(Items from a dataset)
• • • • •

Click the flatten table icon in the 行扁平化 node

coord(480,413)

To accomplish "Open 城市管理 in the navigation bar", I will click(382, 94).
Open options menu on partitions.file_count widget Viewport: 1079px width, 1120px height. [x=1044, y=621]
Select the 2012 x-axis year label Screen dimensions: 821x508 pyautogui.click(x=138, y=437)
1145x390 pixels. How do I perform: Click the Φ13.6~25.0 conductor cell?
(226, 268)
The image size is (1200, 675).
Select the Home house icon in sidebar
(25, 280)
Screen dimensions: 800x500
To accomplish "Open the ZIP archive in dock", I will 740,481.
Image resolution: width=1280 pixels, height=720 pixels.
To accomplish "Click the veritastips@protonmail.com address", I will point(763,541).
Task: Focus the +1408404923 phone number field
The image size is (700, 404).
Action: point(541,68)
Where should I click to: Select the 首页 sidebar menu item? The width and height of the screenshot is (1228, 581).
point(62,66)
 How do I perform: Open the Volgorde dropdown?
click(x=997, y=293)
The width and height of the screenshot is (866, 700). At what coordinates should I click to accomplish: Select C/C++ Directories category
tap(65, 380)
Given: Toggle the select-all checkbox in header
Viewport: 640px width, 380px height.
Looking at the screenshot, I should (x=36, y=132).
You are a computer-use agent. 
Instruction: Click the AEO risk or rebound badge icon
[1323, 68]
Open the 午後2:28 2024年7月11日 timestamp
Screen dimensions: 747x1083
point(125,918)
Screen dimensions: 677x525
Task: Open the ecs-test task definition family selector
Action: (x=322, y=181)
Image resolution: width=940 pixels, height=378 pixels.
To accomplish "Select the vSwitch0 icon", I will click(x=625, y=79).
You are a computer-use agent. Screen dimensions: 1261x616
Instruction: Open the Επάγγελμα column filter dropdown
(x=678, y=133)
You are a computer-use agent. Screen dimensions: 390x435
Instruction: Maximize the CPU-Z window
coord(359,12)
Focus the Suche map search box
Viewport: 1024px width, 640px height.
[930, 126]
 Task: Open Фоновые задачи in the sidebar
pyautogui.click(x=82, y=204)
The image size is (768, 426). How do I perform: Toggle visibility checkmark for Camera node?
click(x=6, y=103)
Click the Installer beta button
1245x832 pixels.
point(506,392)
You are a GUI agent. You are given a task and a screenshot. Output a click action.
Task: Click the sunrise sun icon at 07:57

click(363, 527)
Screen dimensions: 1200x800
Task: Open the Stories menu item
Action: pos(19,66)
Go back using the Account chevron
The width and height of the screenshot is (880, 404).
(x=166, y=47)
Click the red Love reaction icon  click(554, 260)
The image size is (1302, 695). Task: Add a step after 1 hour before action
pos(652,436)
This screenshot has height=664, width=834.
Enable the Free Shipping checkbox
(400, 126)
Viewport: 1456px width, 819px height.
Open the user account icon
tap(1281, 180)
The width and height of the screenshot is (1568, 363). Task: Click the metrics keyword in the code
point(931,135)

• • • • •

Requirement -
Each record is to be given again in full, exactly as it reads.

Result of the exercise -
Click the flatten table icon in the 行扁平化 node

coord(480,413)

To accomplish "Open 城市管理 in the navigation bar", I will click(382, 94).
Open options menu on partitions.file_count widget Viewport: 1079px width, 1120px height. [x=1044, y=621]
Select the 2012 x-axis year label Screen dimensions: 821x508 pyautogui.click(x=138, y=437)
1145x390 pixels. How do I perform: Click the Φ13.6~25.0 conductor cell?
(226, 268)
The image size is (1200, 675).
Select the Home house icon in sidebar
(25, 280)
Screen dimensions: 800x500
To accomplish "Open the ZIP archive in dock", I will 740,481.
Image resolution: width=1280 pixels, height=720 pixels.
To accomplish "Click the veritastips@protonmail.com address", I will point(763,541).
Task: Focus the +1408404923 phone number field
The image size is (700, 404).
Action: point(541,68)
Where should I click to: Select the 首页 sidebar menu item? The width and height of the screenshot is (1228, 581).
point(62,66)
 How do I perform: Open the Volgorde dropdown?
click(x=997, y=293)
The width and height of the screenshot is (866, 700). At what coordinates should I click to accomplish: Select C/C++ Directories category
tap(65, 380)
Given: Toggle the select-all checkbox in header
Viewport: 640px width, 380px height.
Looking at the screenshot, I should (x=36, y=132).
You are a computer-use agent. 
Instruction: Click the AEO risk or rebound badge icon
[1323, 68]
Open the 午後2:28 2024年7月11日 timestamp
Screen dimensions: 747x1083
point(125,918)
Screen dimensions: 677x525
Task: Open the ecs-test task definition family selector
Action: (x=322, y=181)
Image resolution: width=940 pixels, height=378 pixels.
To accomplish "Select the vSwitch0 icon", I will click(x=625, y=79).
You are a computer-use agent. Screen dimensions: 1261x616
Instruction: Open the Επάγγελμα column filter dropdown
(x=678, y=133)
You are a computer-use agent. Screen dimensions: 390x435
Instruction: Maximize the CPU-Z window
coord(359,12)
Focus the Suche map search box
Viewport: 1024px width, 640px height.
[930, 126]
 Task: Open Фоновые задачи in the sidebar
pyautogui.click(x=82, y=204)
The image size is (768, 426). How do I perform: Toggle visibility checkmark for Camera node?
click(x=6, y=103)
Click the Installer beta button
1245x832 pixels.
point(506,392)
You are a GUI agent. You are given a task and a screenshot. Output a click action.
Task: Click the sunrise sun icon at 07:57

click(363, 527)
Screen dimensions: 1200x800
Task: Open the Stories menu item
Action: pos(19,66)
Go back using the Account chevron
The width and height of the screenshot is (880, 404).
(x=166, y=47)
Click the red Love reaction icon  click(554, 260)
The image size is (1302, 695). Task: Add a step after 1 hour before action
pos(652,436)
This screenshot has height=664, width=834.
Enable the Free Shipping checkbox
(400, 126)
Viewport: 1456px width, 819px height.
Open the user account icon
tap(1281, 180)
The width and height of the screenshot is (1568, 363). Task: Click the metrics keyword in the code
point(931,135)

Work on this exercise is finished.